● Exercise description: Reproduce every one of the following records line for line, without changing anything.
┌─ Records provided
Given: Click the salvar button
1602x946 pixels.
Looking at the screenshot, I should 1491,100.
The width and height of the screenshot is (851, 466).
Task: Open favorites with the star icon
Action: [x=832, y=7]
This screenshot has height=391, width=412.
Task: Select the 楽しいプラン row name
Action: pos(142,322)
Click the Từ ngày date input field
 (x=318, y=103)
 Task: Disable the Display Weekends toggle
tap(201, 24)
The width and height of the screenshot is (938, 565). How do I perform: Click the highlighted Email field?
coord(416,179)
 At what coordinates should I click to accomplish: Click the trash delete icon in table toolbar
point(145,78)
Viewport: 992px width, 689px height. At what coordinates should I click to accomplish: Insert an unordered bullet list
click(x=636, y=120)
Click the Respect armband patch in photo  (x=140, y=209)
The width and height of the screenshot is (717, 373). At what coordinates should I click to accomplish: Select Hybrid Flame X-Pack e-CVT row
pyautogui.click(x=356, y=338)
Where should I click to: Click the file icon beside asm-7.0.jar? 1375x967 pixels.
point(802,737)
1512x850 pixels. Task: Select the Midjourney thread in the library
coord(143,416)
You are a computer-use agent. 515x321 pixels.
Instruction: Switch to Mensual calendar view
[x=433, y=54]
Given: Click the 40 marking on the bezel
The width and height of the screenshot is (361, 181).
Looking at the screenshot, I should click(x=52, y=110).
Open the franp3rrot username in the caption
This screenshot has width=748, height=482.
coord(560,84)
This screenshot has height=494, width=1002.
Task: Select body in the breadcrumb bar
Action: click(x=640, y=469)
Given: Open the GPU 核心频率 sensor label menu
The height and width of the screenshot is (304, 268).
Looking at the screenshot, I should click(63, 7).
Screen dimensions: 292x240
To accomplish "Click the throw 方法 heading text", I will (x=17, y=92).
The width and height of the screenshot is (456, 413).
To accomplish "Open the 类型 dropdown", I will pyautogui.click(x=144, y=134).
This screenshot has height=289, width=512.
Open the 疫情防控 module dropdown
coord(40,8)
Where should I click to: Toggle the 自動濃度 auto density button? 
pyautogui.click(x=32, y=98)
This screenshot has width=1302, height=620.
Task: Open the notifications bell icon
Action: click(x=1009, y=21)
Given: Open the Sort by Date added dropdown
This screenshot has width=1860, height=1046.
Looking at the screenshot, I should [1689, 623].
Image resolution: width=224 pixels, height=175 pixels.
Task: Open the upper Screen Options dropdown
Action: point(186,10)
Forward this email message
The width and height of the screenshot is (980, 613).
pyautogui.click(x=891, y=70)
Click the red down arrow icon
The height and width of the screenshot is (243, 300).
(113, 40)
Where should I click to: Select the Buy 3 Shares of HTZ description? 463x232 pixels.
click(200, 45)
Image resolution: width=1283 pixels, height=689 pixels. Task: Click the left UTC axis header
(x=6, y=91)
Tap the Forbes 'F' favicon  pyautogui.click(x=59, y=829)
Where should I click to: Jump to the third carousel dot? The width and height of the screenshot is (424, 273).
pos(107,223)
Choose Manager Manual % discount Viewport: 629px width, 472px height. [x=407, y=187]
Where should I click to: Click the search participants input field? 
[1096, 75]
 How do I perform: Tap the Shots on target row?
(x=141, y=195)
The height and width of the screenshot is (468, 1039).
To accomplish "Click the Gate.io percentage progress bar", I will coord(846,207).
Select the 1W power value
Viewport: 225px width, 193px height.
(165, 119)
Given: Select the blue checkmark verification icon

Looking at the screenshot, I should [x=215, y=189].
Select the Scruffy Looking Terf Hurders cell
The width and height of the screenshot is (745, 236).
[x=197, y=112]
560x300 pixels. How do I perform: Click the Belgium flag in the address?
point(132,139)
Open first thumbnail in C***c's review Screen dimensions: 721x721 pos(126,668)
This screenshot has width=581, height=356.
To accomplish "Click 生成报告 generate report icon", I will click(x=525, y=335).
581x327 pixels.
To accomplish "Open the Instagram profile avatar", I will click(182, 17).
└─
● Response to the exercise:
Given: Click the salvar button
1602x946 pixels.
Looking at the screenshot, I should 1491,100.
The width and height of the screenshot is (851, 466).
Task: Open favorites with the star icon
Action: [x=832, y=7]
This screenshot has height=391, width=412.
Task: Select the 楽しいプラン row name
Action: pos(142,322)
Click the Từ ngày date input field
 (x=318, y=103)
 Task: Disable the Display Weekends toggle
tap(201, 24)
The width and height of the screenshot is (938, 565). How do I perform: Click the highlighted Email field?
coord(416,179)
 At what coordinates should I click to accomplish: Click the trash delete icon in table toolbar
point(145,78)
Viewport: 992px width, 689px height. At what coordinates should I click to accomplish: Insert an unordered bullet list
click(x=636, y=120)
Click the Respect armband patch in photo  (x=140, y=209)
The width and height of the screenshot is (717, 373). At what coordinates should I click to accomplish: Select Hybrid Flame X-Pack e-CVT row
pyautogui.click(x=356, y=338)
Where should I click to: Click the file icon beside asm-7.0.jar? 1375x967 pixels.
point(802,737)
1512x850 pixels. Task: Select the Midjourney thread in the library
coord(143,416)
You are a computer-use agent. 515x321 pixels.
Instruction: Switch to Mensual calendar view
[x=433, y=54]
Given: Click the 40 marking on the bezel
The width and height of the screenshot is (361, 181).
Looking at the screenshot, I should click(x=52, y=110).
Open the franp3rrot username in the caption
This screenshot has width=748, height=482.
coord(560,84)
This screenshot has height=494, width=1002.
Task: Select body in the breadcrumb bar
Action: click(x=640, y=469)
Given: Open the GPU 核心频率 sensor label menu
The height and width of the screenshot is (304, 268).
Looking at the screenshot, I should click(63, 7).
Screen dimensions: 292x240
To accomplish "Click the throw 方法 heading text", I will (x=17, y=92).
The width and height of the screenshot is (456, 413).
To accomplish "Open the 类型 dropdown", I will pyautogui.click(x=144, y=134).
This screenshot has height=289, width=512.
Open the 疫情防控 module dropdown
coord(40,8)
Where should I click to: Toggle the 自動濃度 auto density button? 
pyautogui.click(x=32, y=98)
This screenshot has width=1302, height=620.
Task: Open the notifications bell icon
Action: click(x=1009, y=21)
Given: Open the Sort by Date added dropdown
This screenshot has width=1860, height=1046.
Looking at the screenshot, I should [1689, 623].
Image resolution: width=224 pixels, height=175 pixels.
Task: Open the upper Screen Options dropdown
Action: point(186,10)
Forward this email message
The width and height of the screenshot is (980, 613).
pyautogui.click(x=891, y=70)
Click the red down arrow icon
The height and width of the screenshot is (243, 300).
(113, 40)
Where should I click to: Select the Buy 3 Shares of HTZ description? 463x232 pixels.
click(200, 45)
Image resolution: width=1283 pixels, height=689 pixels. Task: Click the left UTC axis header
(x=6, y=91)
Tap the Forbes 'F' favicon  pyautogui.click(x=59, y=829)
Where should I click to: Jump to the third carousel dot? The width and height of the screenshot is (424, 273).
pos(107,223)
Choose Manager Manual % discount Viewport: 629px width, 472px height. [x=407, y=187]
Where should I click to: Click the search participants input field? 
[1096, 75]
 How do I perform: Tap the Shots on target row?
(x=141, y=195)
The height and width of the screenshot is (468, 1039).
To accomplish "Click the Gate.io percentage progress bar", I will coord(846,207).
Select the 1W power value
Viewport: 225px width, 193px height.
(165, 119)
Given: Select the blue checkmark verification icon

Looking at the screenshot, I should [x=215, y=189].
Select the Scruffy Looking Terf Hurders cell
The width and height of the screenshot is (745, 236).
[x=197, y=112]
560x300 pixels. How do I perform: Click the Belgium flag in the address?
point(132,139)
Open first thumbnail in C***c's review Screen dimensions: 721x721 pos(126,668)
This screenshot has width=581, height=356.
To accomplish "Click 生成报告 generate report icon", I will click(x=525, y=335).
581x327 pixels.
To accomplish "Open the Instagram profile avatar", I will click(182, 17).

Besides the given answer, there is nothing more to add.